Stored data
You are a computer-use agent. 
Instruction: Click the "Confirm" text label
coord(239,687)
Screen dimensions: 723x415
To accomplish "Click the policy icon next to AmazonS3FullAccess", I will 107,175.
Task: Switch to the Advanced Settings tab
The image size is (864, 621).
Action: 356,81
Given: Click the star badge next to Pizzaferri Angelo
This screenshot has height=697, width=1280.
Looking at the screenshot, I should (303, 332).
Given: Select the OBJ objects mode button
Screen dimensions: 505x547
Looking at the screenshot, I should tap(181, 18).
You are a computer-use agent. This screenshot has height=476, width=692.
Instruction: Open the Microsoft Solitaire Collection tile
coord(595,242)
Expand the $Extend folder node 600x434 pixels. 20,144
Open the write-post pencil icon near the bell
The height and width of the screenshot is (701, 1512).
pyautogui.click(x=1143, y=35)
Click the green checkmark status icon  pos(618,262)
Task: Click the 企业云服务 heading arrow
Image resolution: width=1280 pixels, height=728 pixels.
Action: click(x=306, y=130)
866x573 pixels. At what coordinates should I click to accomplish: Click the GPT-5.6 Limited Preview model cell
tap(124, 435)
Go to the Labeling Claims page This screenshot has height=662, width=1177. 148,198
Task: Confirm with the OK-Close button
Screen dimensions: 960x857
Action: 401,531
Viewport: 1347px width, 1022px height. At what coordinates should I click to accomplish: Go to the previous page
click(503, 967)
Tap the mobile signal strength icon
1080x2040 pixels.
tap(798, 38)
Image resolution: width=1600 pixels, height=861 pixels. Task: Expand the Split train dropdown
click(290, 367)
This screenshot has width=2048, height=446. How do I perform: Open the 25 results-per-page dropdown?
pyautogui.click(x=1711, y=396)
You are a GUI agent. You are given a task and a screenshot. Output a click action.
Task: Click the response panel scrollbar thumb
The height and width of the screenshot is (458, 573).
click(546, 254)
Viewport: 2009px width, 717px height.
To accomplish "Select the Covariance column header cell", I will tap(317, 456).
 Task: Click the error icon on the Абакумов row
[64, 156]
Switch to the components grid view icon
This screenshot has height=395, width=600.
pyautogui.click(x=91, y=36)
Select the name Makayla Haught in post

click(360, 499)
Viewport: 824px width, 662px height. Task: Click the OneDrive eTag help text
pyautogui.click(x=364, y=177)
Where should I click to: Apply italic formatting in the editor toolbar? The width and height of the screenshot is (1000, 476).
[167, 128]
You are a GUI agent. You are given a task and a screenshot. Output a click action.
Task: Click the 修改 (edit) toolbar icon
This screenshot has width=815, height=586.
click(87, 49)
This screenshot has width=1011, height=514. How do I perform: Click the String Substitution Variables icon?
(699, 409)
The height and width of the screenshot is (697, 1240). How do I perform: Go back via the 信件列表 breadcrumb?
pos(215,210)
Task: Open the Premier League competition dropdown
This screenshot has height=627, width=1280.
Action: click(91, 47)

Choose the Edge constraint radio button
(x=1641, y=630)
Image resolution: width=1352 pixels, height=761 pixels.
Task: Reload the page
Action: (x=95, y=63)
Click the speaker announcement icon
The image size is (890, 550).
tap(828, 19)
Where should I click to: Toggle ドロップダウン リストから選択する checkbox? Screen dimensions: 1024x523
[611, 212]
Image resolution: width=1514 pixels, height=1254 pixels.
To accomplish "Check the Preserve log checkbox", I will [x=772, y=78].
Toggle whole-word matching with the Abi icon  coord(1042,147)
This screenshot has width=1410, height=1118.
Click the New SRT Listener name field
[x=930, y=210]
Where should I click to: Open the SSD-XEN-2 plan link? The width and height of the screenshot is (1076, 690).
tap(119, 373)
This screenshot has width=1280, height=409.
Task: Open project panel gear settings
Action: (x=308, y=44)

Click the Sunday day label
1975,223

What is required →
Return every entry exactly; no line may be missing.

Your response →
You are a computer-use agent. 
Instruction: Click the "Confirm" text label
coord(239,687)
Screen dimensions: 723x415
To accomplish "Click the policy icon next to AmazonS3FullAccess", I will 107,175.
Task: Switch to the Advanced Settings tab
The image size is (864, 621).
Action: 356,81
Given: Click the star badge next to Pizzaferri Angelo
This screenshot has height=697, width=1280.
Looking at the screenshot, I should (303, 332).
Given: Select the OBJ objects mode button
Screen dimensions: 505x547
Looking at the screenshot, I should tap(181, 18).
You are a computer-use agent. This screenshot has height=476, width=692.
Instruction: Open the Microsoft Solitaire Collection tile
coord(595,242)
Expand the $Extend folder node 600x434 pixels. 20,144
Open the write-post pencil icon near the bell
The height and width of the screenshot is (701, 1512).
pyautogui.click(x=1143, y=35)
Click the green checkmark status icon  pos(618,262)
Task: Click the 企业云服务 heading arrow
Image resolution: width=1280 pixels, height=728 pixels.
Action: click(x=306, y=130)
866x573 pixels. At what coordinates should I click to accomplish: Click the GPT-5.6 Limited Preview model cell
tap(124, 435)
Go to the Labeling Claims page This screenshot has height=662, width=1177. 148,198
Task: Confirm with the OK-Close button
Screen dimensions: 960x857
Action: 401,531
Viewport: 1347px width, 1022px height. At what coordinates should I click to accomplish: Go to the previous page
click(503, 967)
Tap the mobile signal strength icon
1080x2040 pixels.
tap(798, 38)
Image resolution: width=1600 pixels, height=861 pixels. Task: Expand the Split train dropdown
click(290, 367)
This screenshot has width=2048, height=446. How do I perform: Open the 25 results-per-page dropdown?
pyautogui.click(x=1711, y=396)
You are a GUI agent. You are given a task and a screenshot. Output a click action.
Task: Click the response panel scrollbar thumb
The height and width of the screenshot is (458, 573).
click(546, 254)
Viewport: 2009px width, 717px height.
To accomplish "Select the Covariance column header cell", I will tap(317, 456).
 Task: Click the error icon on the Абакумов row
[64, 156]
Switch to the components grid view icon
This screenshot has height=395, width=600.
pyautogui.click(x=91, y=36)
Select the name Makayla Haught in post

click(360, 499)
Viewport: 824px width, 662px height. Task: Click the OneDrive eTag help text
pyautogui.click(x=364, y=177)
Where should I click to: Apply italic formatting in the editor toolbar? The width and height of the screenshot is (1000, 476).
[167, 128]
You are a GUI agent. You are given a task and a screenshot. Output a click action.
Task: Click the 修改 (edit) toolbar icon
This screenshot has width=815, height=586.
click(87, 49)
This screenshot has width=1011, height=514. How do I perform: Click the String Substitution Variables icon?
(699, 409)
The height and width of the screenshot is (697, 1240). How do I perform: Go back via the 信件列表 breadcrumb?
pos(215,210)
Task: Open the Premier League competition dropdown
This screenshot has height=627, width=1280.
Action: click(91, 47)

Choose the Edge constraint radio button
(x=1641, y=630)
Image resolution: width=1352 pixels, height=761 pixels.
Task: Reload the page
Action: (x=95, y=63)
Click the speaker announcement icon
The image size is (890, 550).
tap(828, 19)
Where should I click to: Toggle ドロップダウン リストから選択する checkbox? Screen dimensions: 1024x523
[611, 212]
Image resolution: width=1514 pixels, height=1254 pixels.
To accomplish "Check the Preserve log checkbox", I will [x=772, y=78].
Toggle whole-word matching with the Abi icon  coord(1042,147)
This screenshot has width=1410, height=1118.
Click the New SRT Listener name field
[x=930, y=210]
Where should I click to: Open the SSD-XEN-2 plan link? The width and height of the screenshot is (1076, 690).
tap(119, 373)
This screenshot has width=1280, height=409.
Task: Open project panel gear settings
Action: (x=308, y=44)

Click the Sunday day label
1975,223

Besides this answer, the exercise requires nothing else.